Automation makes for sensational headlines, but what does it really mean for payments and businesses, for employees and for customers? Depending on your point of view, automation is either the best thing since sliced bread or the beginning of the end for civilisation as we know it.
Financial services have largely embraced automation. It is quick, it is accurate, and in many applications, it is cheap. Well, cheaper, quicker and more accurate than the human alternative – sometimes. What it is not is a replacement for the human factor and we shall see why.
What to automate
We live in an age of always-on global commerce. There is no such thing as office hours. Customers, whether business or consumer, want instant access to information. Most generic information can be found through a simple web search, but what about personal queries and details about accounts?
This is where chatbots come in. Increasingly used to deliver human-like interactions through online chat, chatbots can trawl company databases and find answers to specific questions. Available 24/7, they can replace some call centre functions – but not all.
In the world of payments there are many, obvious areas where automation can help, such as with bulk payments and transfers. This is of course where tools such as APIs come in as they are an excellent and seamless way to add functionality without having to start from scratch.

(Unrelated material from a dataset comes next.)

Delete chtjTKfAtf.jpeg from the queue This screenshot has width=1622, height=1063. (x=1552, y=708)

Analysing your customers’ spending habits can be another area where automation helps, as the tools involved can pull data from every area quickly and efficiently and create new offers to your customers. Other people who bought what you’re looking for bought this and so on.

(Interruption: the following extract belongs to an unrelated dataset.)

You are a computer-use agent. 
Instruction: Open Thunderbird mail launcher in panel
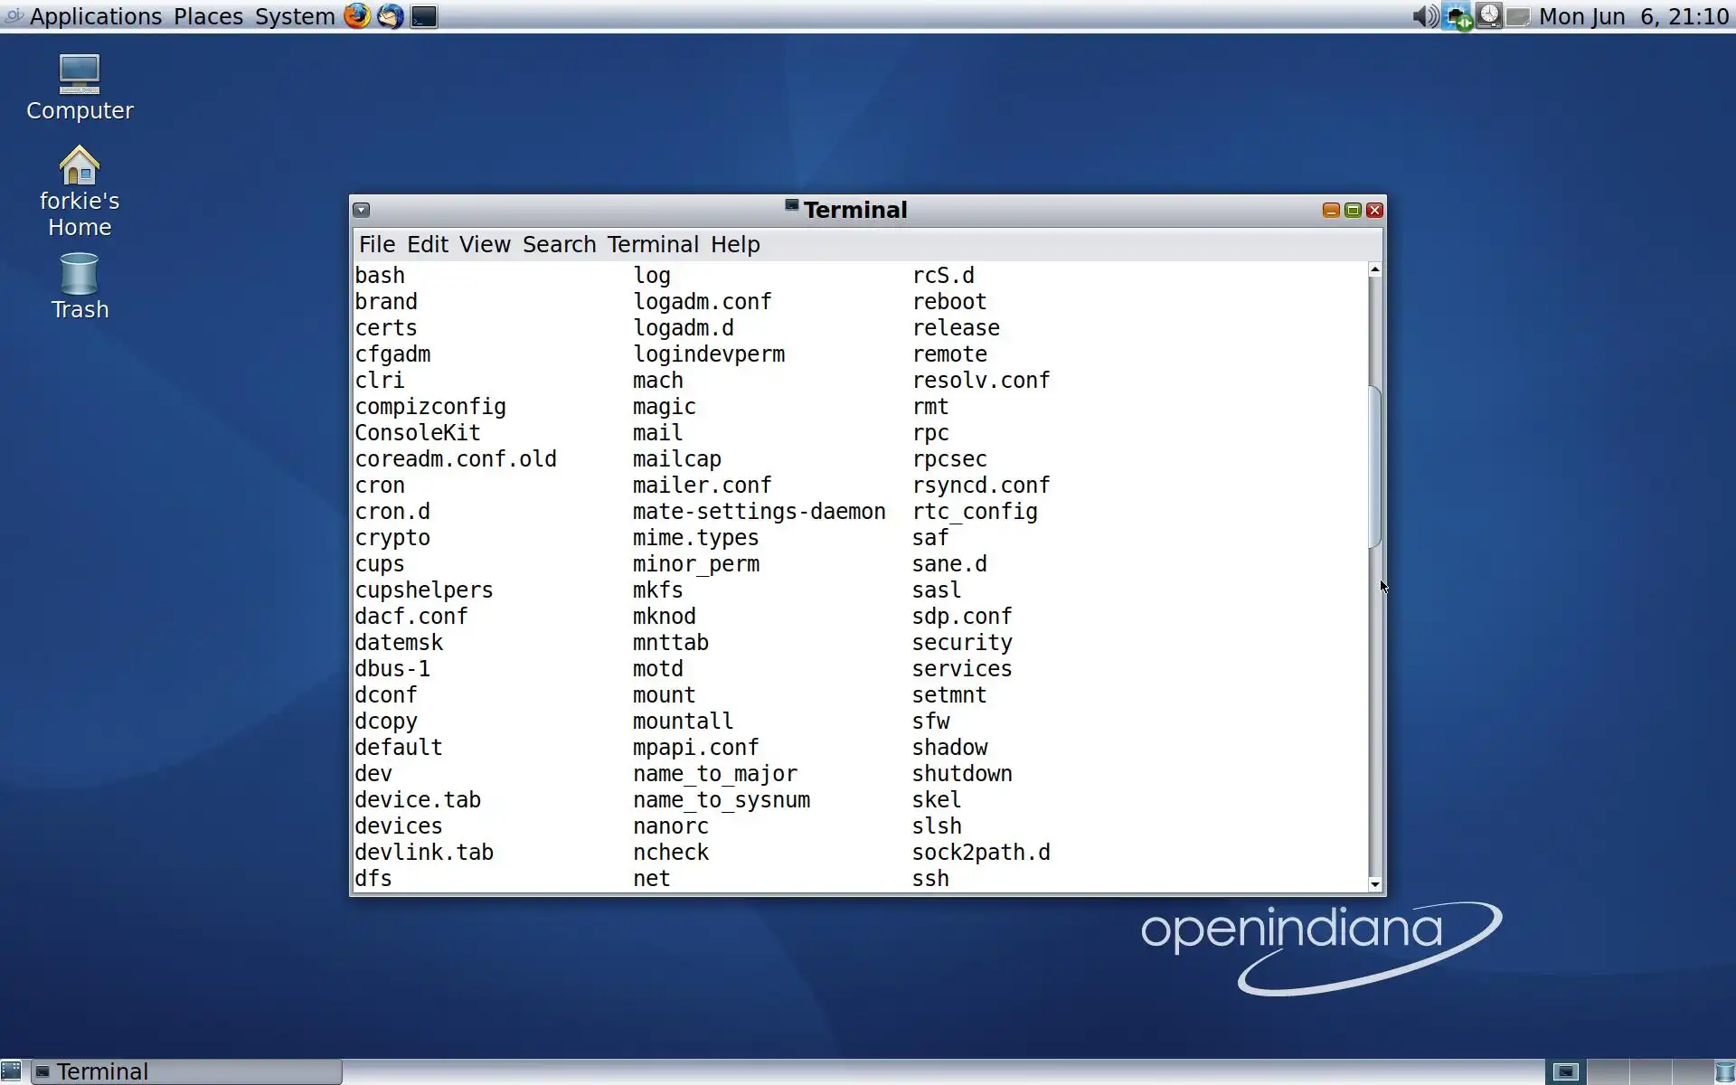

Fact-finding is another useful target for automation with APIs. Insurers are already able to reduce the amount of tedious form-filling they put customers through, simply by accessing the wealth of data already publicly available. At the other end of the insurance process, they can even pay out on claims automatically, confident that machines have already performed all the basic fraud, cost and incident investigations automatically.
When not to automate
Onboarding customers and providing customer service require big lumps of human input in financial services. But automation is not rendering them obsolete.

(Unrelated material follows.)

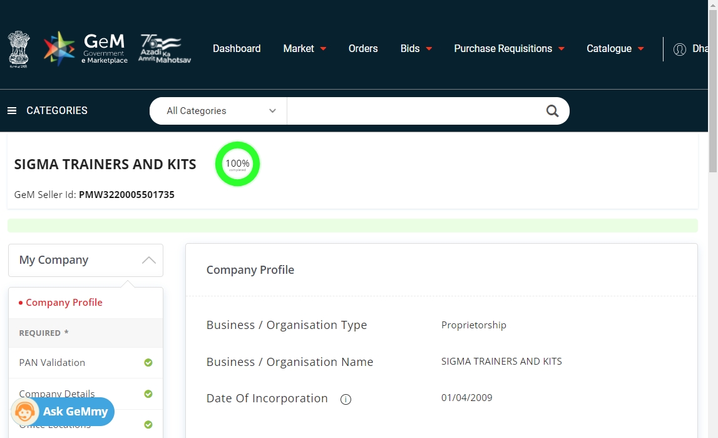Click inside the search text field
Screen dimensions: 718x438
pyautogui.click(x=413, y=111)
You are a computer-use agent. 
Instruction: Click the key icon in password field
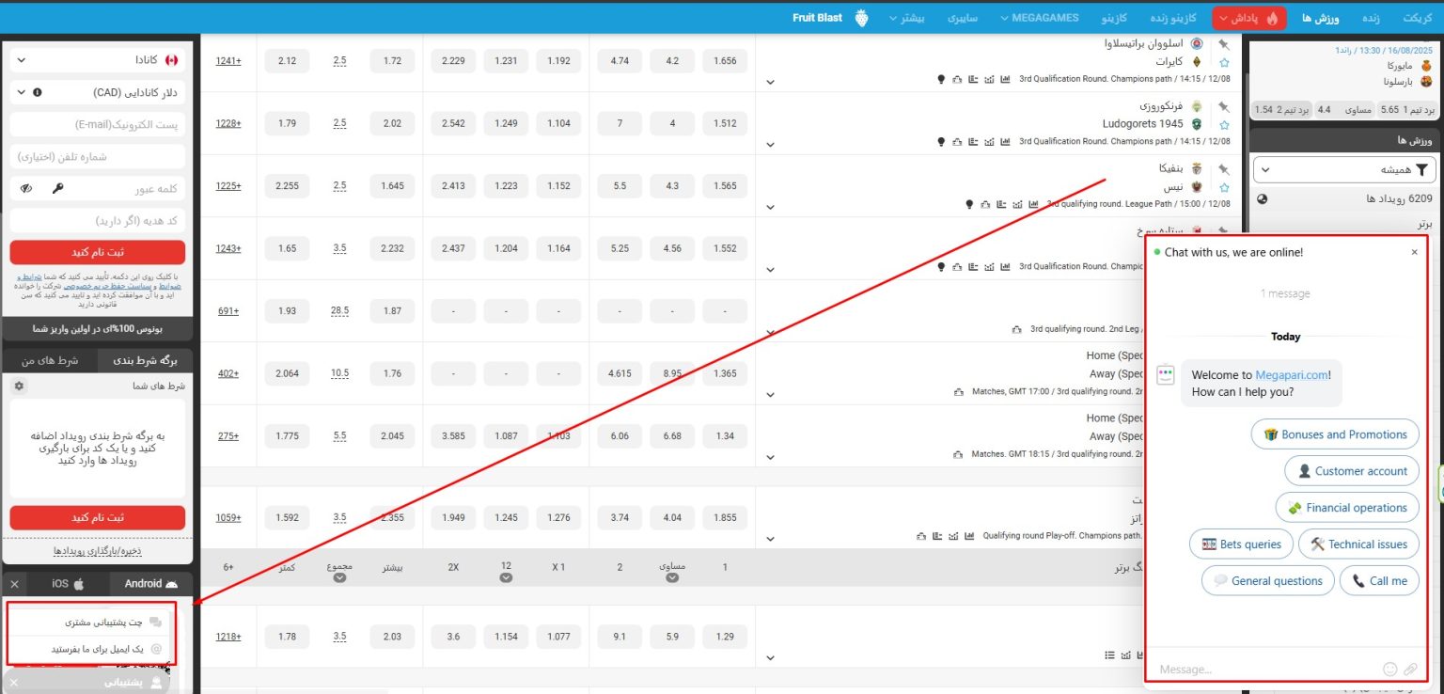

Compliance is a huge area for all financial services companies and although fraud detection is something that is becoming more automated through the use of AI, these systems do still need a close eye kept on them to make sure that they are functioning as they are supposed to. Many systems have shown that there are fewer false positives with AI-based systems than human ones, plus AI can spot fraudulent transactions that humans have missed.
Pension advice by machine may also be useful when you want to crunch the numbers on different scenarios. But when it comes to lifestyle options – should I fully retire? Will a salary suit my activity needs? – humans are indispensable. And when it comes to the bereavement part of pensions management – as it so frequently does – chatbots just won’t cut the mustard.
Viewing automation as a tool purely for efficiency is missing an opportunity. Automation is a chance to recalibrate the organisation towards the customer. With this in mind, businesses need to ask themselves a series of questions to understand where automation will drive most value:
Understanding automation means understanding the customer journey. What are the pinch points and where is the opportunity to engage? Using automation to do the heavy lifting on repetitive or accuracy-critical processes doesn’t replace humans, it frees them up to deliver more and to do it better. This can be particularly so when it comes to payments, an area where no company wants to have any pain points.